Ce grief sera rejeté.

3. Le recourant conteste également le montant de l’indemnité de procédure allouée, de CHF 1'500.-, qu’il veut voir fixée à CHF 750.-.

3.1 La chambre administrative peut, sur requête, allouer à la partie ayant eu entièrement ou partiellement gain de cause une indemnité pour les frais indispensables causés par le recours (art. 87 al. 2 LPA). L'art. 6 RFPA, intitulé « indemnité », prévoit que la juridiction peut allouer à une partie, pour les frais indispensables occasionnés par la procédure, y compris les honoraires éventuels d'un mandataire, une indemnité de CHF 200.- à CHF 10'000.-

3.2 La juridiction saisie dispose d'un large pouvoir d'appréciation quant à la quotité de l'indemnité allouée et, de jurisprudence constante, celle-ci ne constitue qu'une participation aux honoraires d'avocat (ATA/1191/2022 du 29 novembre 2022 consid. 2b ; ATA/46/2022 du 18 janvier 2022 consid. 1; ATA/1042/2021 du 5 octobre 2021 ; ATA/1484/2017 du 14 novembre 2017), ce qui résulte aussi, implicitement, de l'art. 6 RFPA, dès lors que ce dernier plafonne l'indemnité à CHF 10'000.-.

3.3 En l’espèce et comme déjà relevé et développé, l’objet du litige n’était pas simple, compte tenu des diverses procédures en cours du fait du recourant. Si le montant alloué est inférieur aux honoraires d’avocat que la société intimée dit avoir dû débourser, il sera rappelé que l’indemnité de procédure ne constitue qu’une participation aux honoraires d’avocat. Il se justifie néanmoins, ce qui est au demeurant une pratique courante de la chambre de céans, d’allouer une indemnité à l’échelle de l’émolument mis à la charge de la partie qui succombe, soit en l’espèce de CHF 1'500.-.

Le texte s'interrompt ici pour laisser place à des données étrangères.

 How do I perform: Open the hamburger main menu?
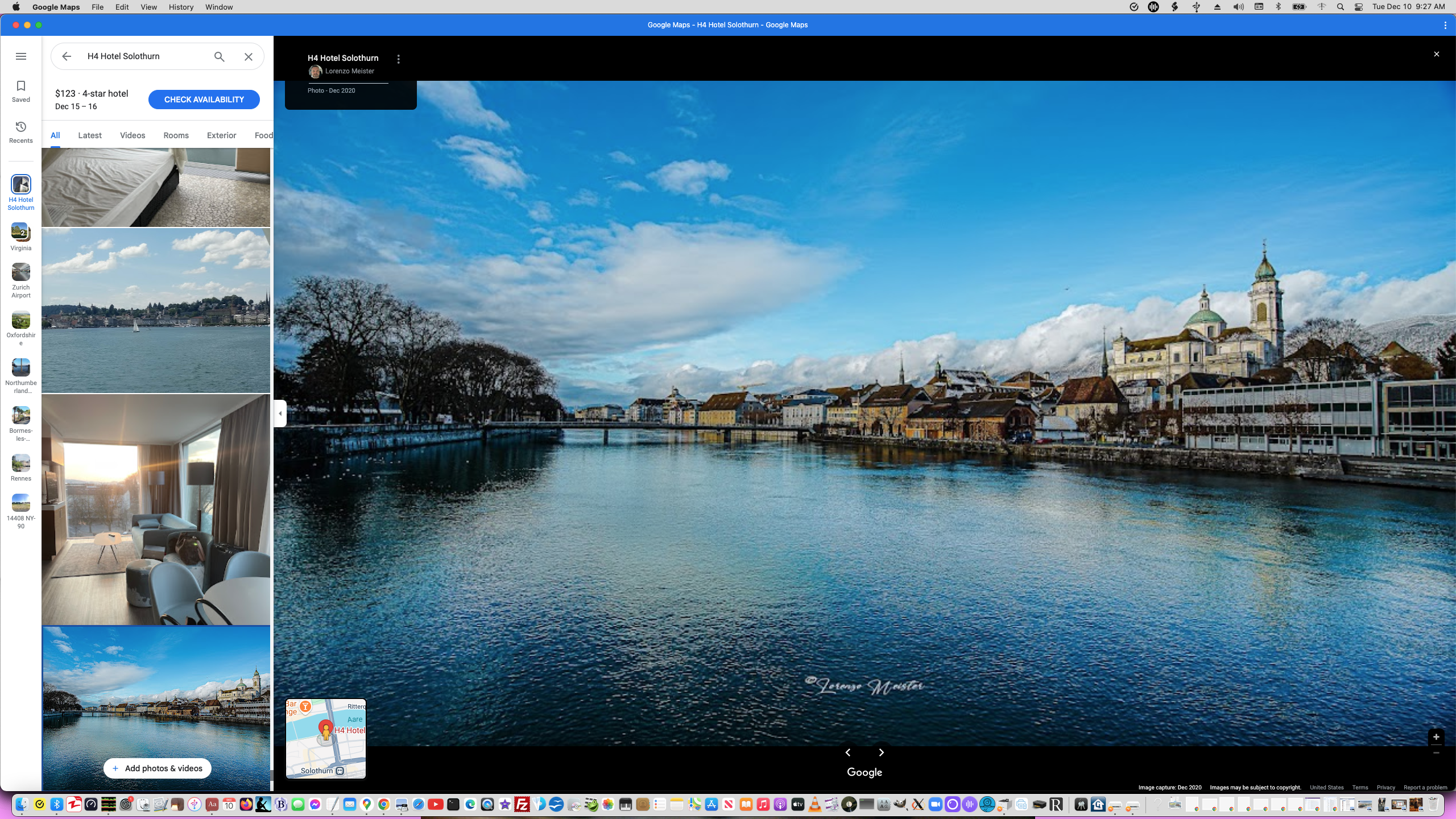(x=21, y=56)
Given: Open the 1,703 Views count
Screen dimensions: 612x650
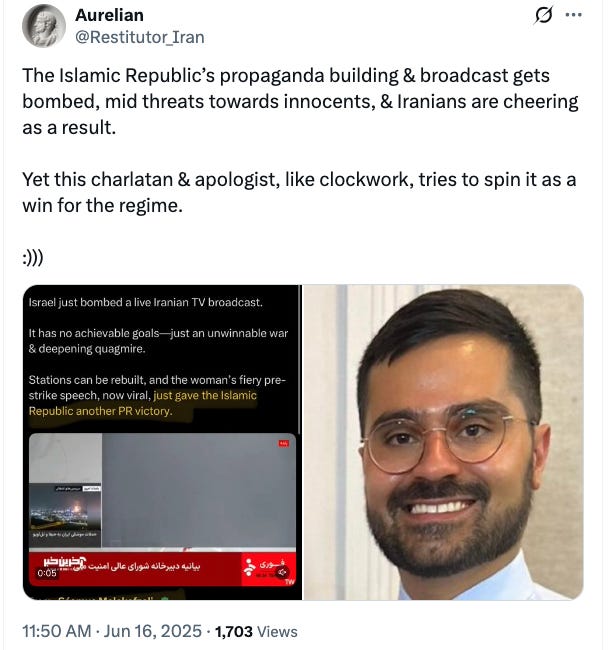Looking at the screenshot, I should click(x=256, y=631).
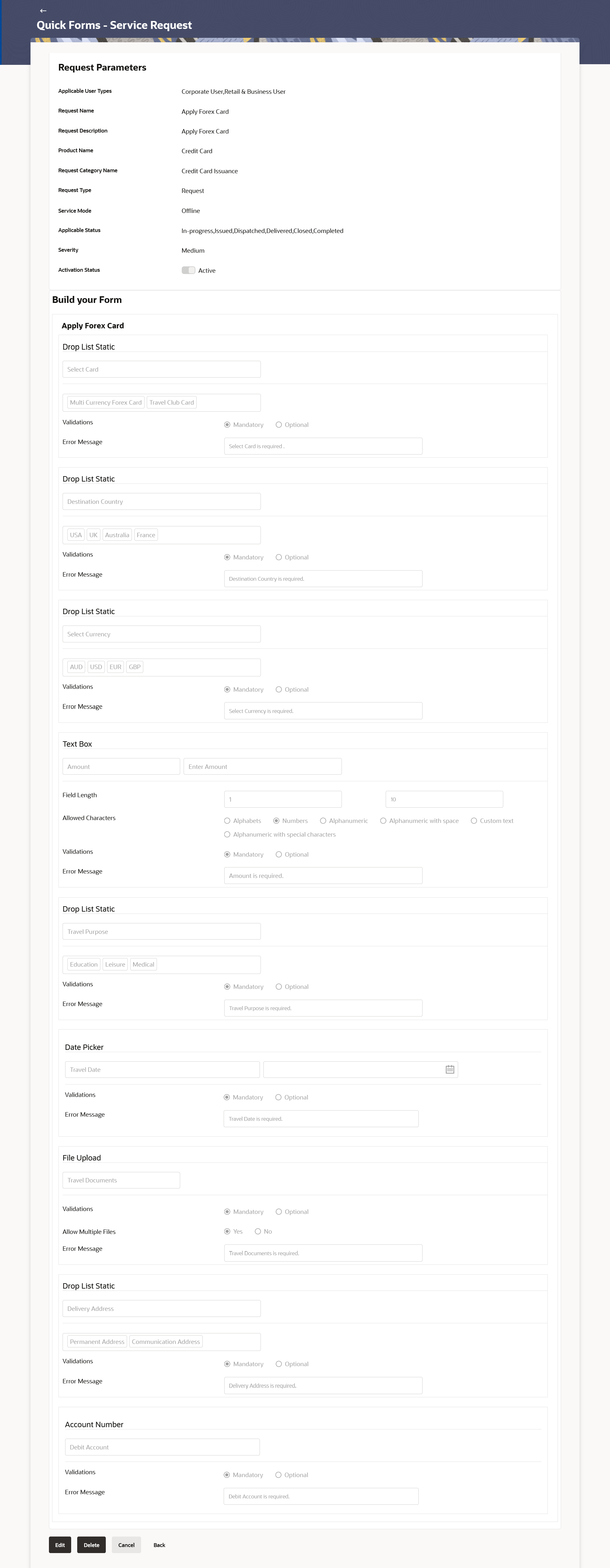Click the back arrow icon in header
Image resolution: width=610 pixels, height=1568 pixels.
coord(43,11)
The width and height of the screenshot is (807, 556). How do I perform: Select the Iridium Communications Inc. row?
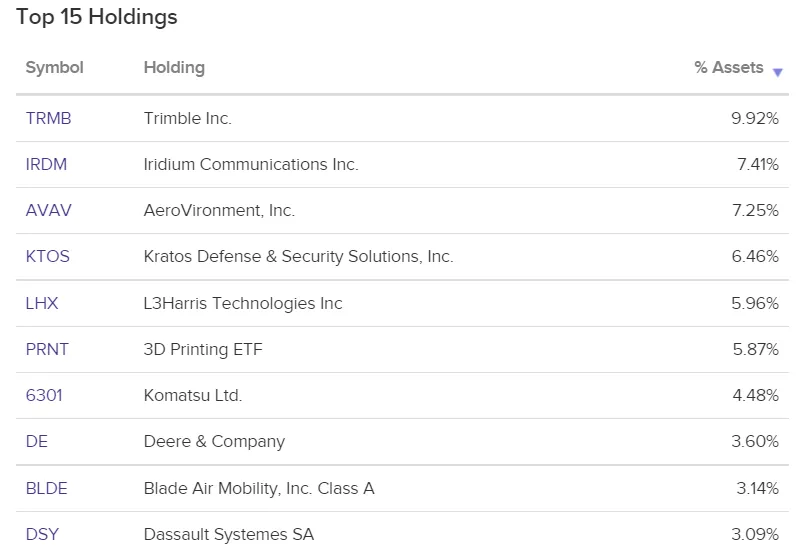tap(402, 164)
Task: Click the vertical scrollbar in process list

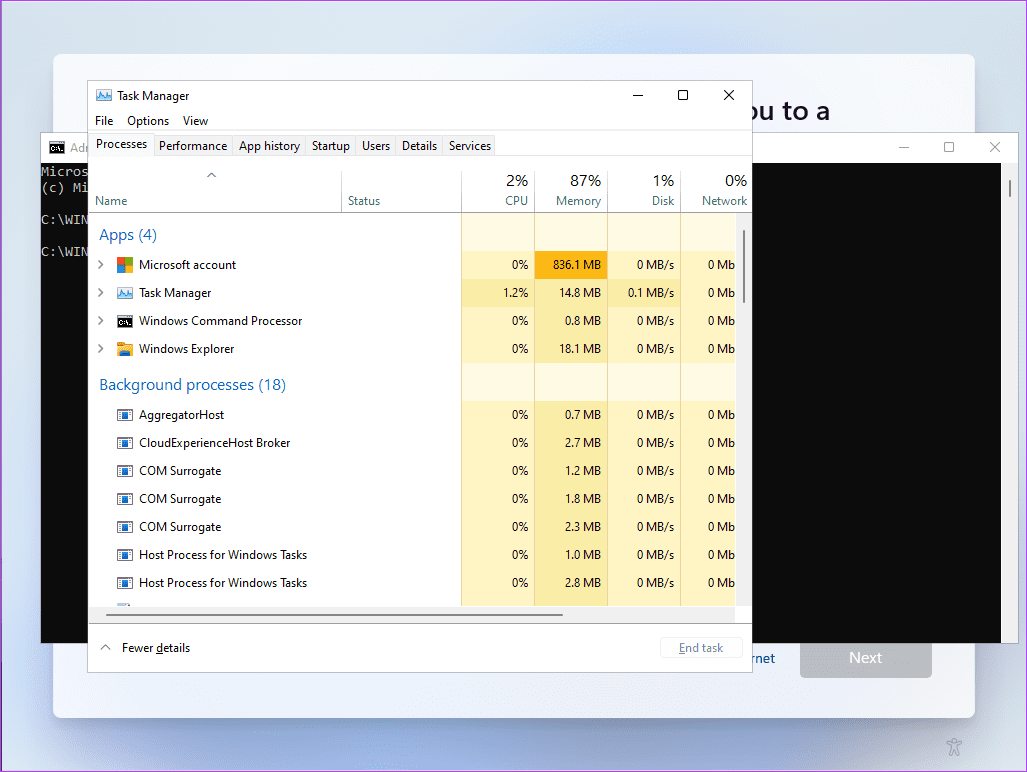Action: [743, 267]
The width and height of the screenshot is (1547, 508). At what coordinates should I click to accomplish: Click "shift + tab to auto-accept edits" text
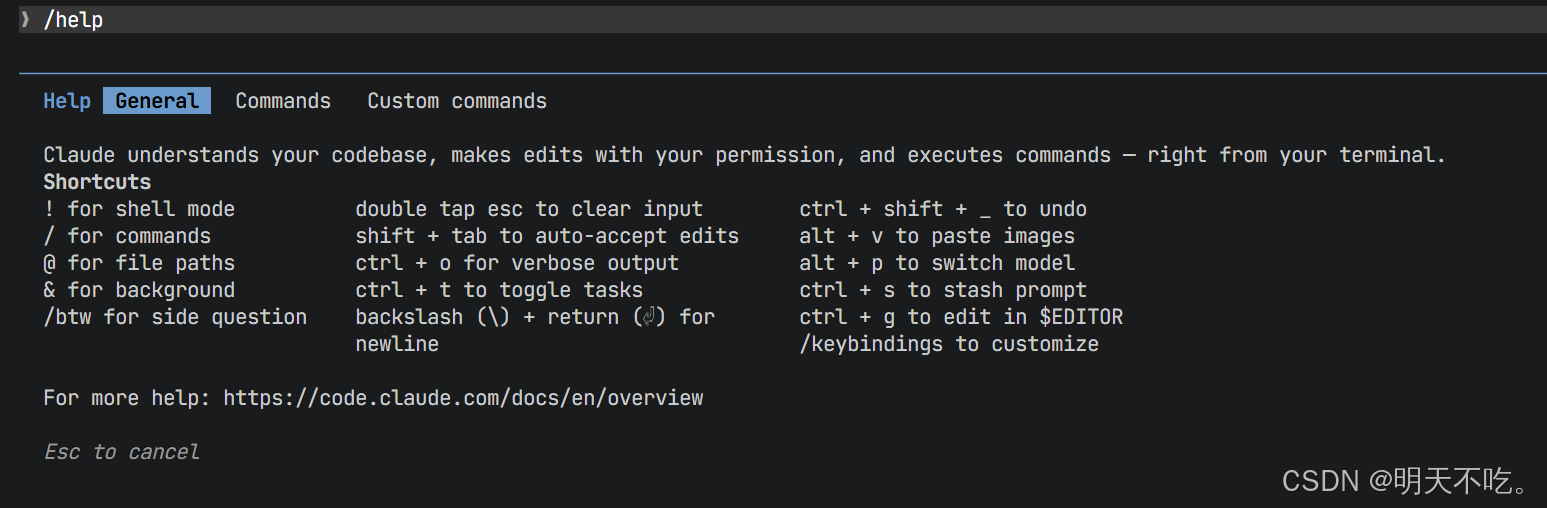tap(547, 236)
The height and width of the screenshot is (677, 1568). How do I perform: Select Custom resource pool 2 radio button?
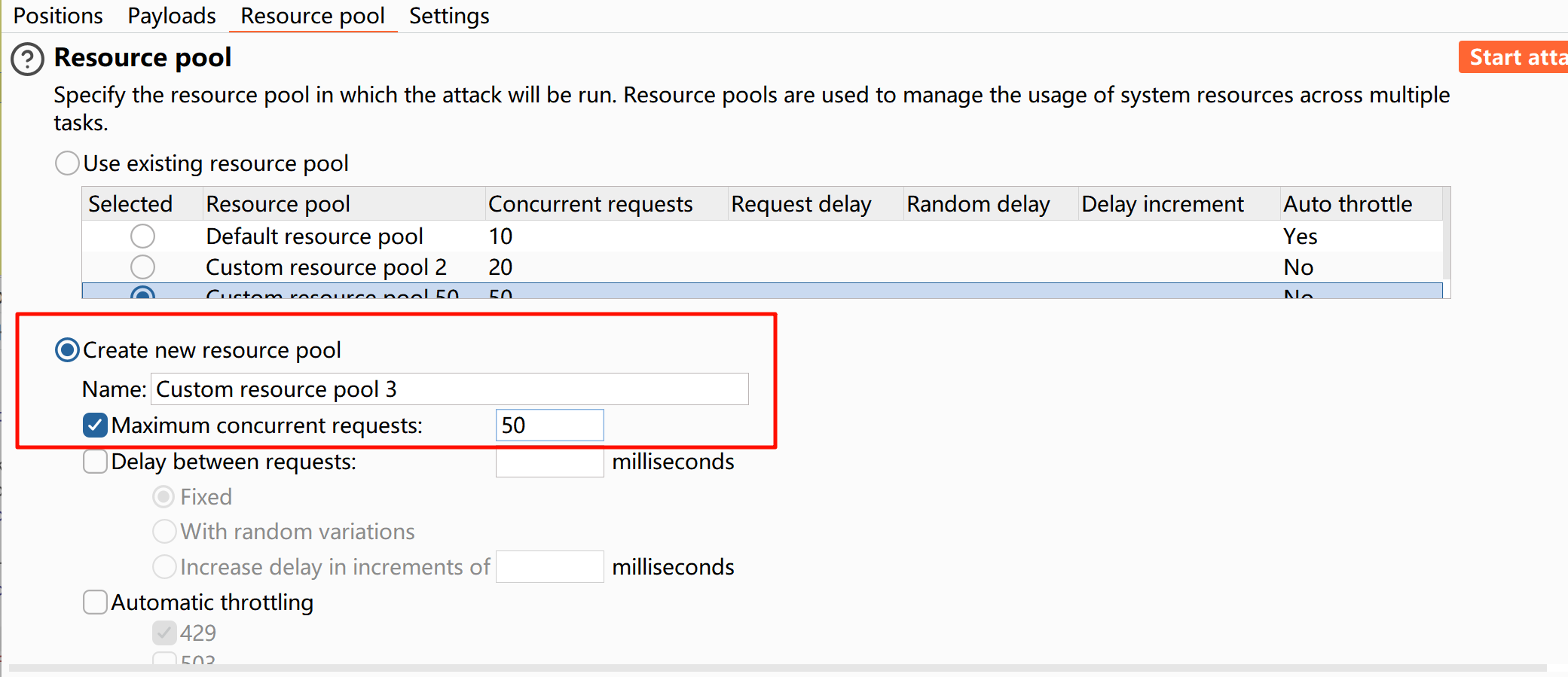click(x=142, y=267)
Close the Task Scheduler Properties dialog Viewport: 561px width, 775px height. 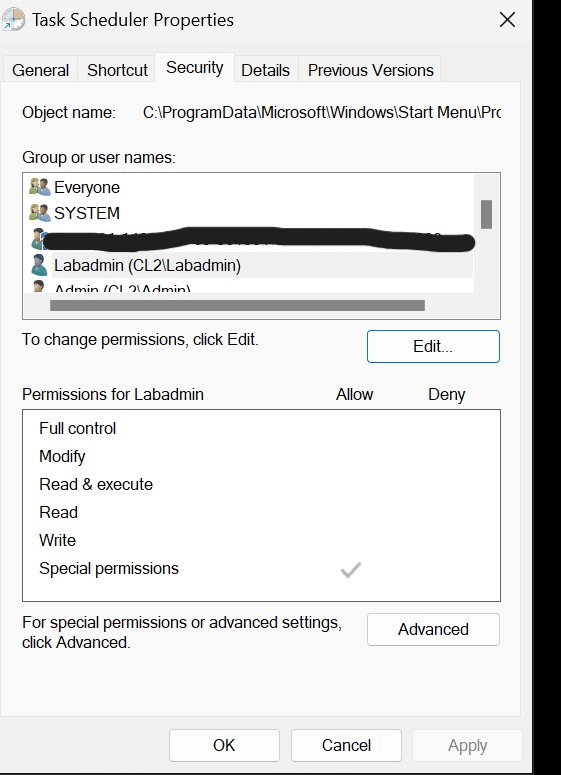pyautogui.click(x=507, y=20)
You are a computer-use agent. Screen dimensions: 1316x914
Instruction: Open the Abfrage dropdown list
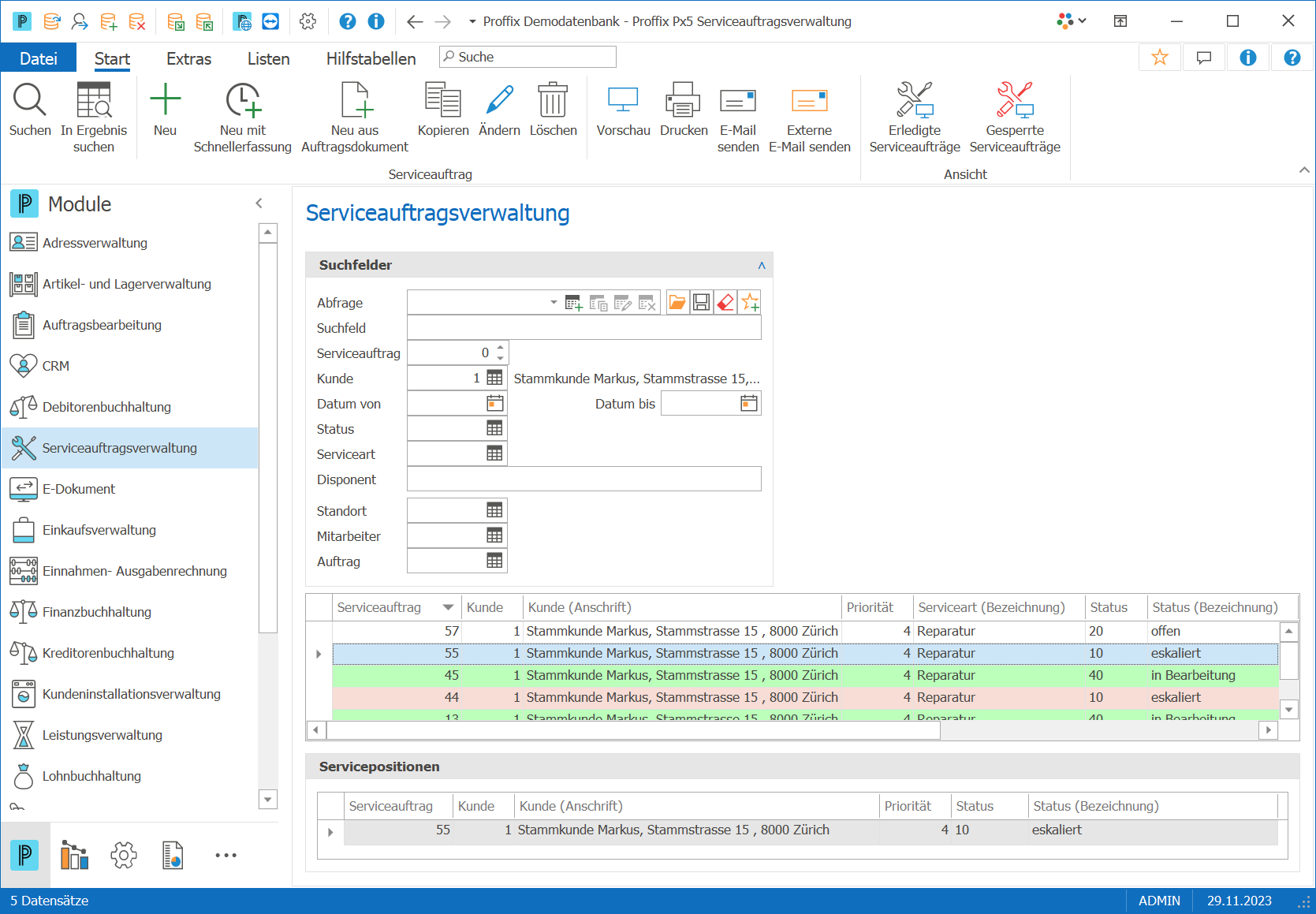click(554, 302)
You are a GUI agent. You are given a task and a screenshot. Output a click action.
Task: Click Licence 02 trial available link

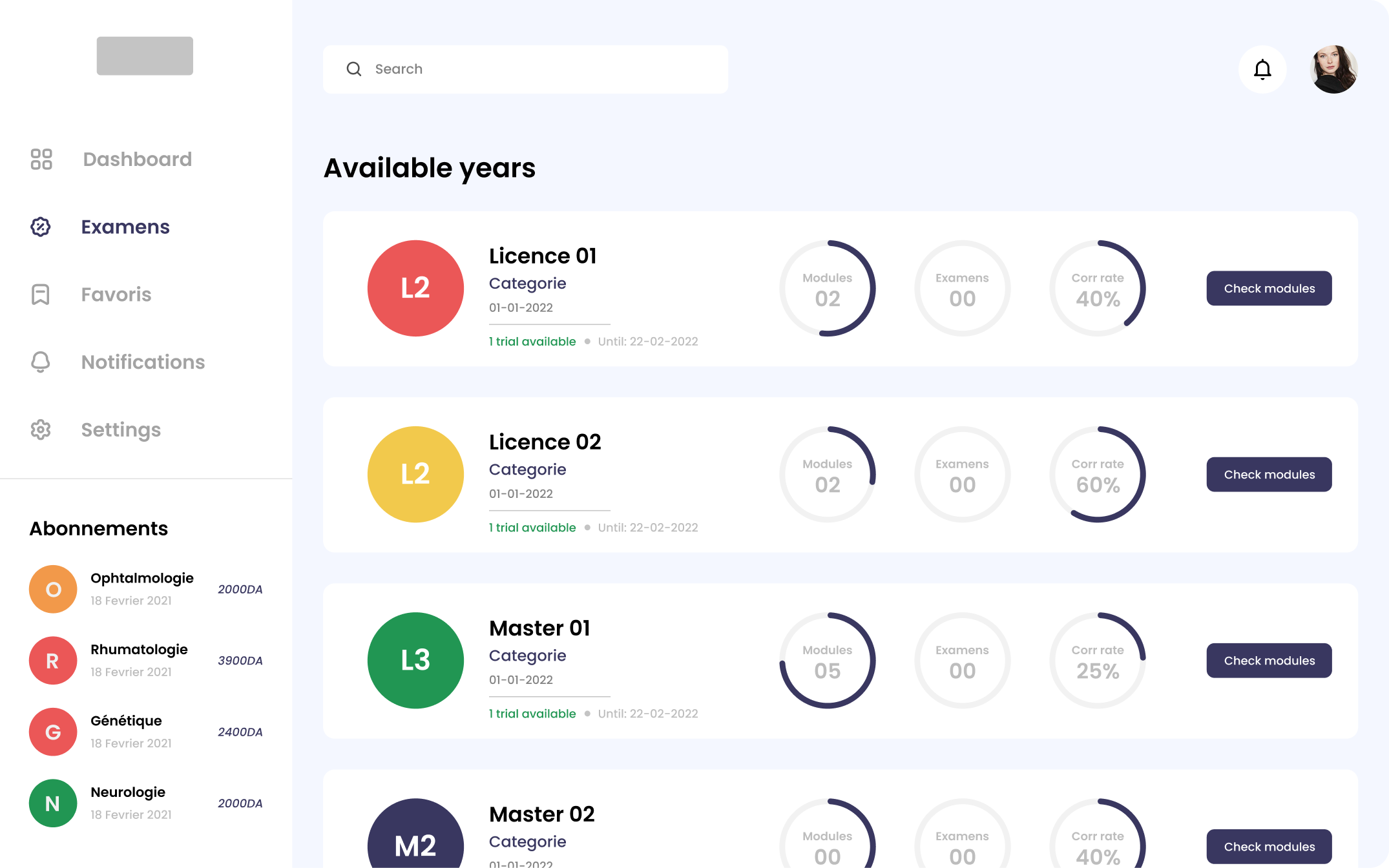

Ce grief sera partant également rejeté.

4. Conformément à la pratique courante de la chambre de céans, aucun émolument ne sera prélevé dans le cadre de la présente procédure de réclamation (art. 87 al.  1 LPA) ni aucune indemnité de procédure allouée (art. 87 al. 2 LPA).

 

* * * * *

PAR CES MOTIFS
LA CHAMBRE ADMINISTRATIVE

déclare recevable la réclamation formée le 23 décembre 2022 par Monsieur A______ contre l'arrêt de la chambre administrative de la Cour de justice du 8 novembre 2022  ;

 

au fond :

la rejette ;

dit qu'il n'est pas perçu d'émolument ni alloué d'indemnité de procédure pour la présente réclamation ;

dit que, conformément aux art. 82 ss de la loi fédérale sur le Tribunal fédéral du 17 juin 2005 (LTF - RS 173.110), le présent arrêt peut être porté dans les trente jours qui suivent sa notification par-devant le Tribunal fédéral, par la voie du recours en matière de droit public ; le mémoire de recours doit indiquer les conclusions, motifs et moyens de preuve et porter la signature du recourant ou de son mandataire ; il doit être adressé au Tribunal fédéral, 1000 Lausanne 14, par voie postale ou par voie électronique aux conditions de l’art. 42 LTF. Le présent arrêt et les pièces en possession du recourant, invoquées comme moyens de preuve, doivent être joints à l’envoi ;

communique le présent arrêt à Me Romain Jordan, avocat du réclamant, à Me Jean-Marc Siegrist, avocat de B______, au département du territoire, ainsi que pour information au Tribunal fédéral.

Siégeant : Mme Payot Zen-Ruffinen, présidente, Mme Lauber, M. Mascotto, juges.

Au nom de la chambre administrative :

le greffier-juriste :

 

 

F. Scheffre

 

 

la présidente siégeant :

 

 

F. Payot Zen-Ruffinen

 

 

Copie conforme de cet arrêt a été communiquée aux parties.